# CO2 Splitter



## chumblaka (Jan 4, 2010)

Hello everyone, I was wondering what the cheapest way to get CO2 to two 10 gallon tanks was. I have a regulator going to one tank and I want to split it for two tanks and I saw this.

http://www.greenleafaquariums.com/co2-manifolds-splitters/co2-y-splitter.html

I was wondering if anyone here had any experience with it and whether or not it actually works.


----------



## Wasserpest (Jun 12, 2003)

No experience with this specific one, but it's just a Y. You still need at least a second needle valve to make this work.

I am cheap... I would just use a drip irrigation plastic "T" that costs a few cents and connects to CO2 tubing just as well.

Best way IMO would be to buy one of those manifold/needle valve/bubble counter combos. A bit pricey first, but if you piece together a system one by one it'll cost you the same in the end, and will be much less sleek. I'd get a triple manifold... never know when the next planted tank pops up nearby.


----------



## chumblaka (Jan 4, 2010)

Wasserpest said:


> I'd get a triple manifold... never know when the next planted tank pops up nearby.



How much does that cost, and can I only use two and have one off? I actually have three tanks, two are setup, one with a regulator and one doing DIY CO2 and a soon to be planted tank. I was thinking a two way splitter because the other tank is on the other side of the room.

Do you think if I get a triple manifold and send it to the tank across the room it will be ok?

Also, can you link me to one of these? 

Thanks for the info!


----------



## Wasserpest (Jun 12, 2003)

They are about $60 shipped on the famous auction site. Search for "3 way brass co2 splitter" and some should come up. And yes, you can just close an unused needle valve and use one or two of the three. And you can send CO2 across the room, along the floor, ceiling, whatever.

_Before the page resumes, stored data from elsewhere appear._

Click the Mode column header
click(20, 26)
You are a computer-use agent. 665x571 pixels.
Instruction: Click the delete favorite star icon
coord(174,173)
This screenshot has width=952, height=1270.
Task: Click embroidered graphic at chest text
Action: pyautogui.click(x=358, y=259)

There are other options with higher quality needle valves... this is just a fairly economical one with NV's that are better than say Clippards.


----------



## Indignation (Mar 9, 2008)

I tried one of those Y connecters, wasserpest is right that it won't work without a second needle valve.
I also had one of those cheap ebay (are we seriously not allowed to say that? i understand not linking to auctions, but not saying the name seems a little crazy.) 3-way splitters, the bubble counter check valves failed and messed up a couple of the needle valves. Add that onto the needle valves "wandering" even before they got wet, and it was a waste of $60. The fluctuations in co2 caused all kinds of funky algae problems.

Another (better IMO) option is to have Orlando (green leaf aquariums) or YikesJason (user on here) build you a 3-way. It will cost more, but it's worth it. I had Orlando build me a 4 way system a while ago, and he added a remote line as the 4th... basically, the co2 line comes off the regulator, with the needle valve and bubble counter at the end. If i remember correctly how Orlando explained it, if your line is too long it can take a long time for the pressure to build up enough to activate your diffuser. You can use or not use any of the lines, no worries about leaving one off.

I bought a needle valve assembly from YikesJason a couple weeks ago, and it is awesome. He does some really nice 3-way setups, take a look through his sales thread for pics.


----------



## rickztahone (Jul 20, 2009)

contact Yikesjason. he made my 3 way splitter and i'm sure he can make a 2 way one just the same. check it out:


----------



## chumblaka (Jan 4, 2010)

How much did it cost you?


----------